- **EXERCISE AIM**
Repeat the records exactly, with one exception: no images.

- **Stored items**
::::::
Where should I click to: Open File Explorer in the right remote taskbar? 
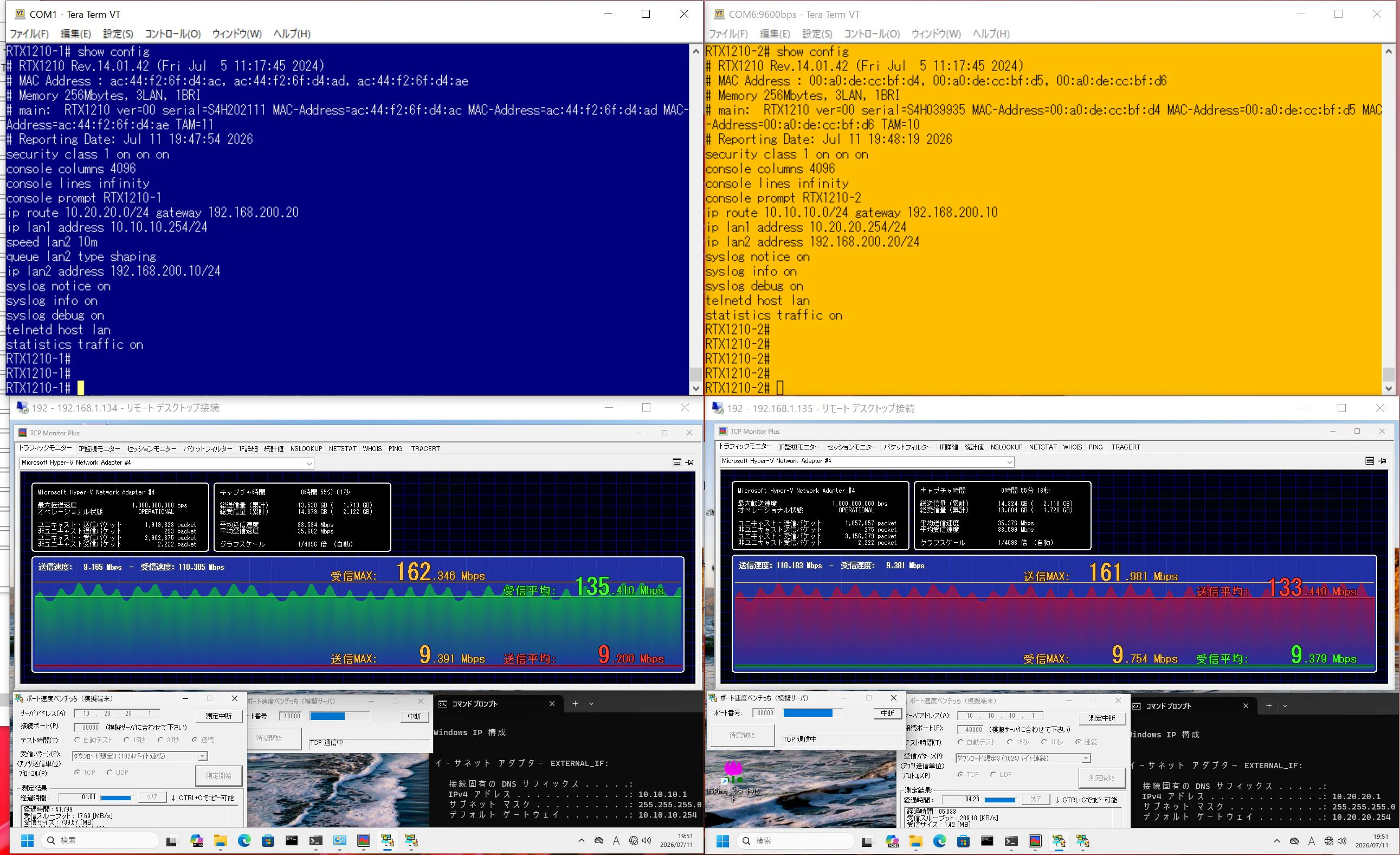coord(915,841)
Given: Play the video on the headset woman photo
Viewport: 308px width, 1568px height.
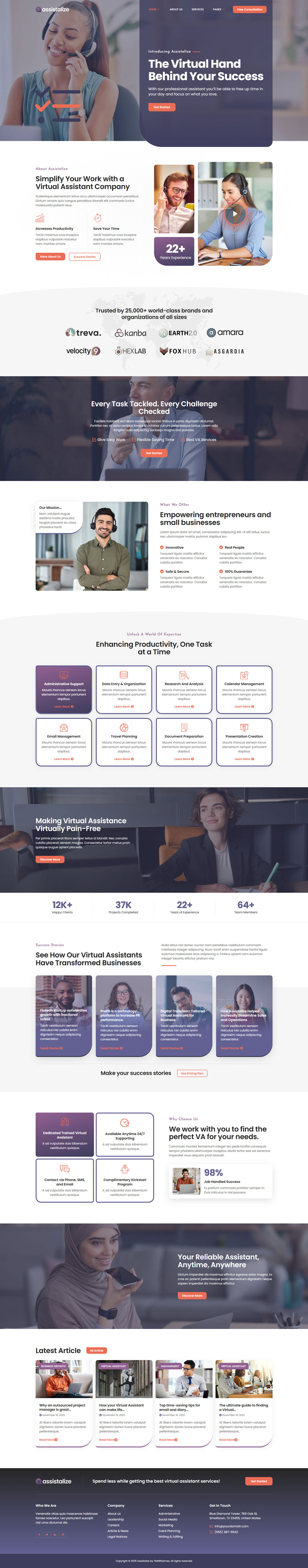Looking at the screenshot, I should click(x=235, y=214).
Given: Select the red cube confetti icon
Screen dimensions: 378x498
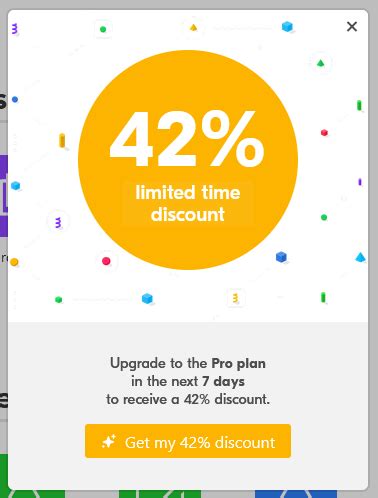Looking at the screenshot, I should tap(324, 133).
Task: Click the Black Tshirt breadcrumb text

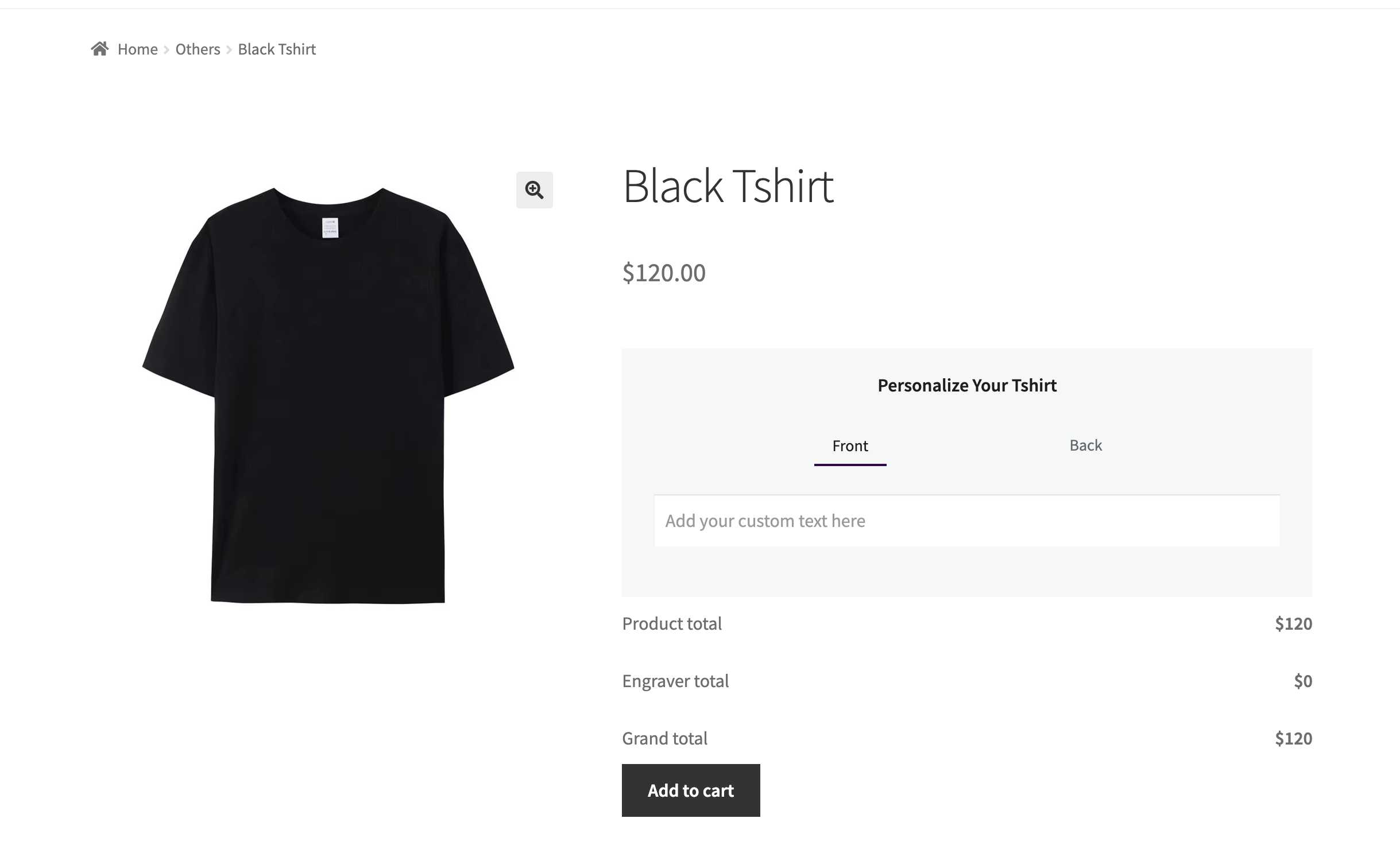Action: pyautogui.click(x=277, y=49)
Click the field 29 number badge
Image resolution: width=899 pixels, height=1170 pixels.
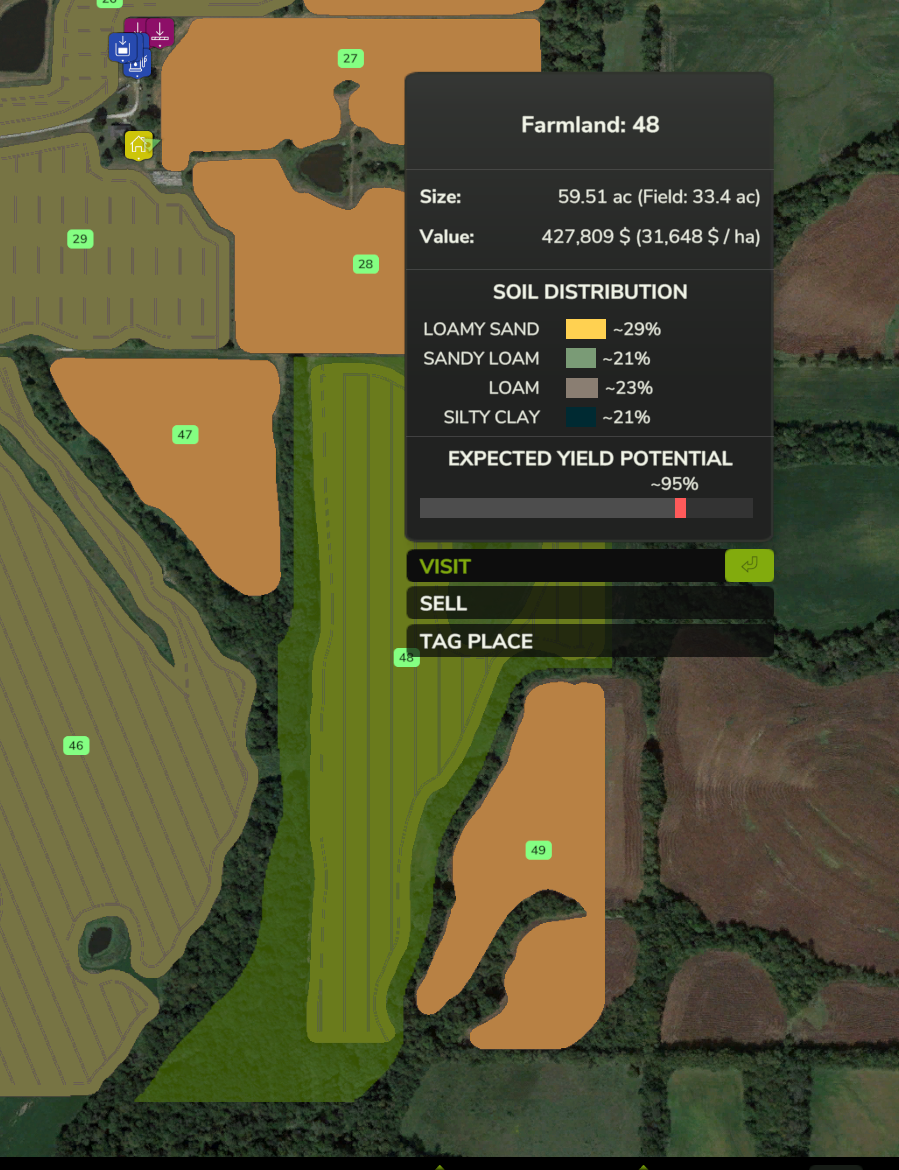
::::::
- **SOLUTION FOR THIS EXERCISE**
Where should I click to: Open File Explorer in the right remote taskbar? 
coord(915,841)
Given: Play the video on the headset woman photo
Viewport: 308px width, 1568px height.
Looking at the screenshot, I should click(x=235, y=214).
Given: Select the red cube confetti icon
Screen dimensions: 378x498
Looking at the screenshot, I should tap(324, 133).
Task: Click the Black Tshirt breadcrumb text

Action: pyautogui.click(x=277, y=49)
Click the field 29 number badge
Image resolution: width=899 pixels, height=1170 pixels.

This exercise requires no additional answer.